(What is asked): Gather every line of the records that contains the string "width". Case counts.

(Item position entries):
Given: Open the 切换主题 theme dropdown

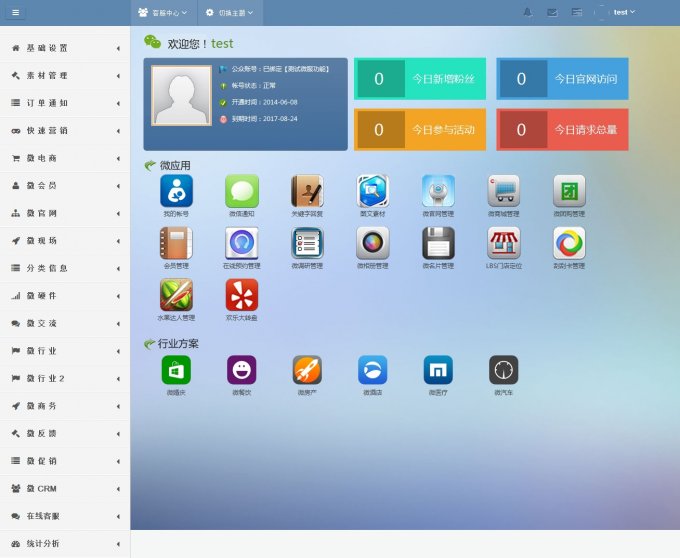Looking at the screenshot, I should pos(228,12).
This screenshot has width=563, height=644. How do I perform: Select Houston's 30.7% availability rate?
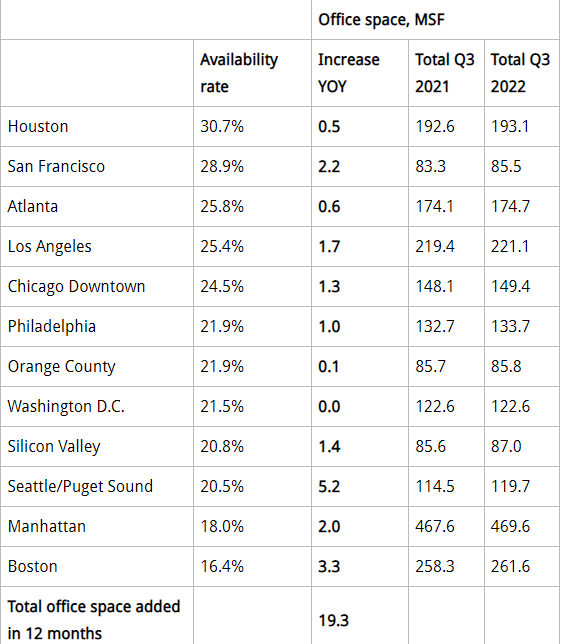pyautogui.click(x=222, y=126)
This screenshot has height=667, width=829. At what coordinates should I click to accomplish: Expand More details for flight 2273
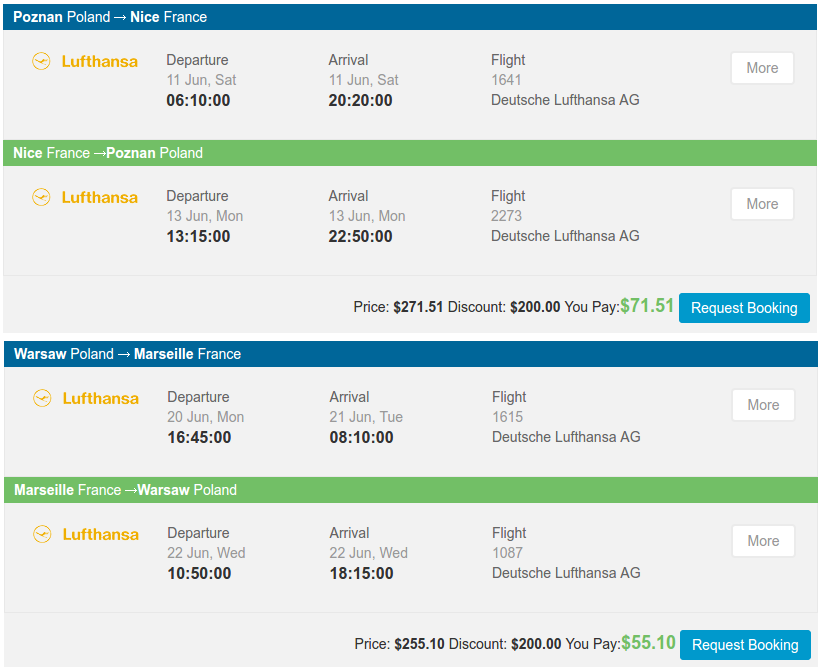point(762,204)
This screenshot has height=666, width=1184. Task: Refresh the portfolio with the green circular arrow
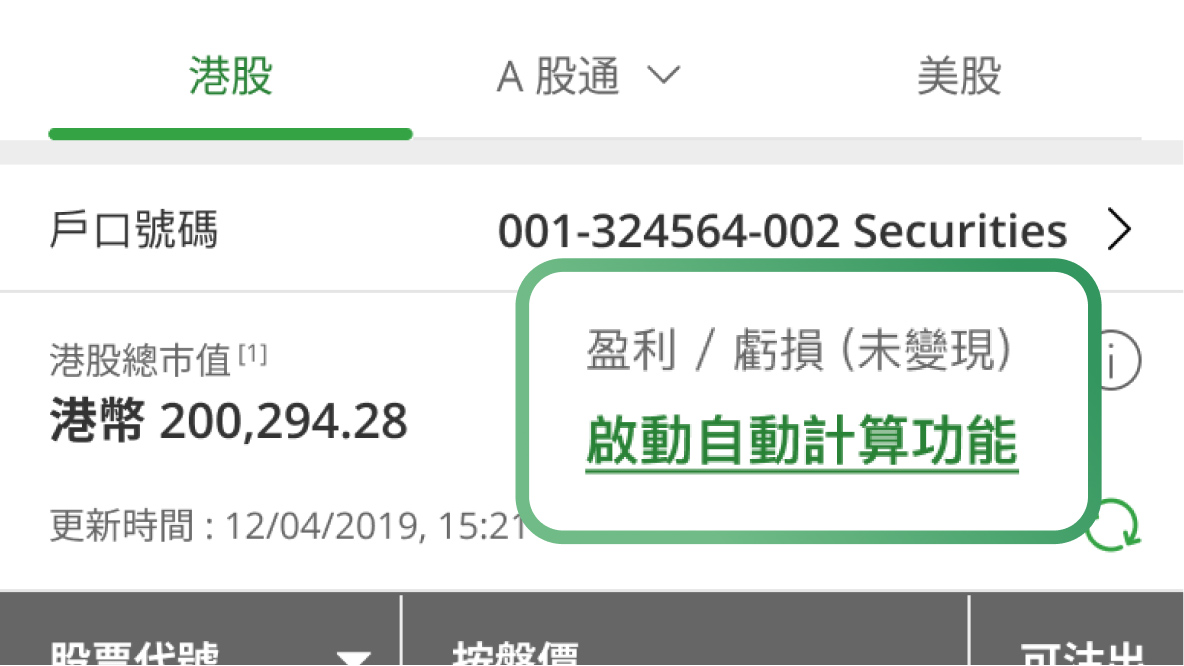point(1115,525)
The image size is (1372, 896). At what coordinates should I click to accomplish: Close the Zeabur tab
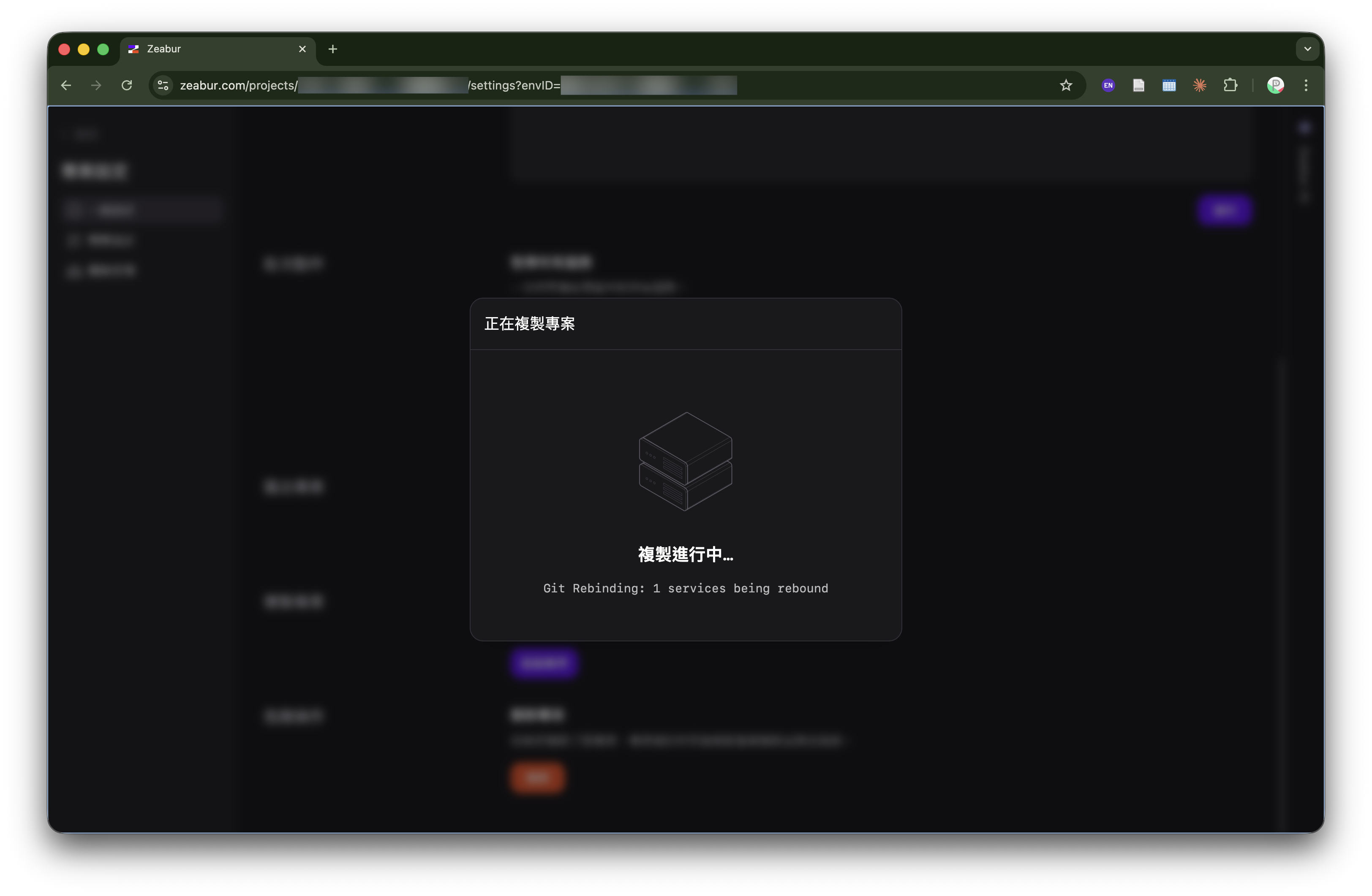302,49
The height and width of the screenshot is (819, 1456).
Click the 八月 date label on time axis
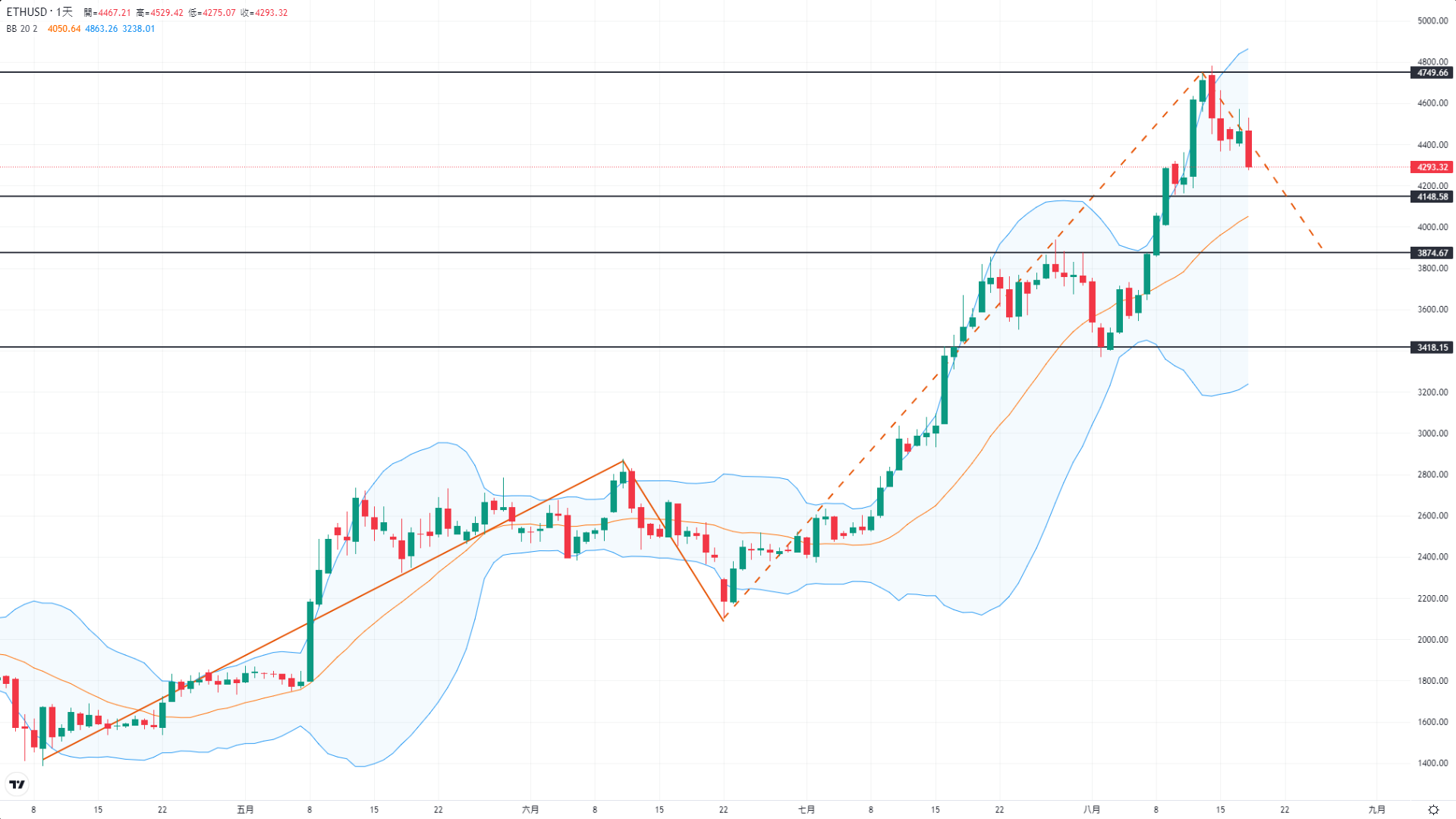tap(1092, 810)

(Task result):
This screenshot has width=563, height=644. How do I perform: Select Houston's 30.7% availability rate?
This screenshot has height=667, width=829. At what coordinates should I click to accomplish: Expand More details for flight 2273
This screenshot has height=666, width=1184. Task: Refresh the portfolio with the green circular arrow
The height and width of the screenshot is (819, 1456).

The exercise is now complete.